2) L’une des causes principales de la guerre, c’est le nationalisme, et le nationalisme est immensément populaire parce qu’il satisfait psychologiquement les nationalistes individuels. Tout nationalisme est une religion idolâtre, dans laquelle le dieu est l’État personnifié, représenté dans bien des cas par un roi ou un dictateur plus ou moins déifié. Le fait d’appartenir à la nation qui est, par hypothèse, divine, est considéré comme conférant une sorte de préexcellence mystique. C’est ainsi que tous les «Anglais-de-Dieu » sont au-dessus des «races inférieures au ban de la loi» [expression de Kipling], et que chaque Anglais-de-Dieu individuel est fondé à se croire supérieur à tout homme appartenant aux races inférieures, même au plus noble et au plus riche, même au plus intelligent, au plus puissamment doué, au plus chargé de sainteté. Tout homme qui croit avec assez de force à l’idolâtrie nationaliste locale peut trouver dans sa foi un antidote au complexe d’infériorité, fût-ce le plus vif. Les dictateurs entretiennent la flamme de vanité nationale, et récoltent leur récompense dans la gratitude des millions de gens à qui la conviction qu’ils participent à la gloire de la nation divine apporte la libération d’avec le sentiment de pauvreté, de manque d’importance sociale, et d’insignifiance personnelle, qui les ronge.
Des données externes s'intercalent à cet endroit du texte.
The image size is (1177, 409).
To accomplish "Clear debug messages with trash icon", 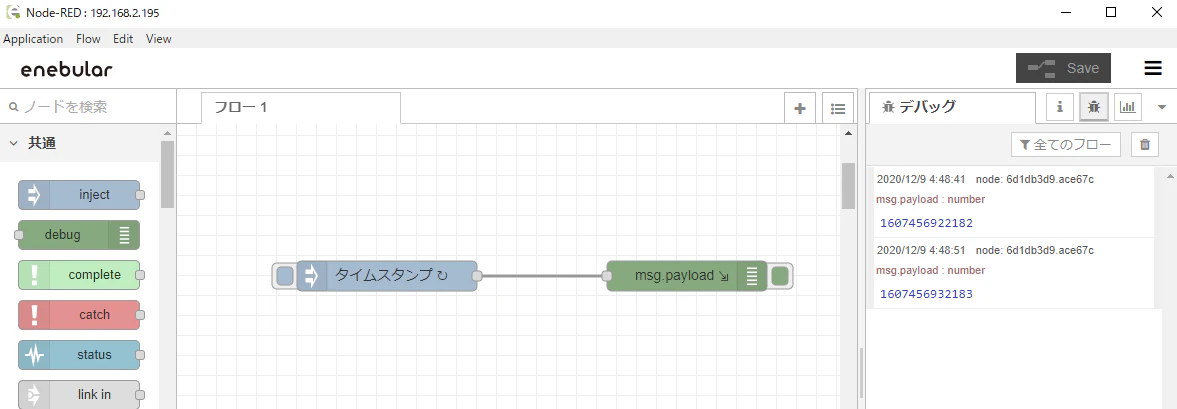I will 1145,145.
L’estime de soi a comme complément la dépréciation d’autrui. La vanité et l’orgueil engendrent le mépris et la haine. Or, le mépris et la haine sont des émotions excitantes, — des émotions qui «donnent un coup de fouet». Les dévots d’une idolâtrie nationale ont plaisir à se donner le coup de fouet de la haine et du mépris des dévots d’autres idolâtries. Ils payent ce plaisir en étant forcés de se préparer aux guerres que la haine et le mépris rendent à peu près inévitables. — Autre point: dans le cours normal des événements, la plupart des hommes et des femmes se conduisent raisonnablement bien. Cela veut dire qu’ils sont fréquemment obligés de réprimer leurs impulsions anti-sociales. C’est par procuration qu’ils trouvent à satisfaire ces impulsions, au moyen de films et d’histoires de «gangsters», de pirates, d’escrocs, de vieux vicomtes vicieux et autres analogues. Or, la nation personnifiée, comme je l’ai déjà indiqué, est divine par sa taille, par sa force et par sa supériorité mystique, mais infra-humaine par sa valeur morale. L’éthique de la politique internationale est précisément celle du « gangster », du pirate, de l’escroc, du vieux vicomte vicieux. Le citoyen exemplaire peut se livrer, par procuration, à des activités criminelles, non seulement par les films, mais aussi dans le domaine des relations internationales. La nation divine dont il constitue mystiquement une partie brutalise et trompe, se livre à des éclats et à des menaces, dans des conditions telles que beaucoup de gens y trouvent une satisfaction profonde à leurs bas instincts qu’ils ont réprimés avec assiduité. Soumis à son épouse, plein de bonté envers les enfants, courtois envers les voisins, en affaires, l’honnêteté même, le bon citoyen éprouve un frisson de ravissement quand son pays « adopte la manière forte », «accroît son prestige», «enregistre une victoire diplomatique», «agrandit son territoire», — en d’autres termes, quand il bluffe, brutalise, escroque, ou vole. La nation est une divinité étrange. Elle s’impose des devoirs difficiles et exige les plus grands sacrifices, et, par cela même, et parce que les êtres humains ont faim et soif de droiture, elle est adorée. Mais elle est adorée aussi parce qu’elle assouvit les éléments les plus bas de la nature humaine, et parce que les hommes et les femmes aiment à avoir une excuse pour éprouver de l’orgueil et de la haine, parce qu’ils sont avides de goûter, même en seconde main, aux joies de la criminalité.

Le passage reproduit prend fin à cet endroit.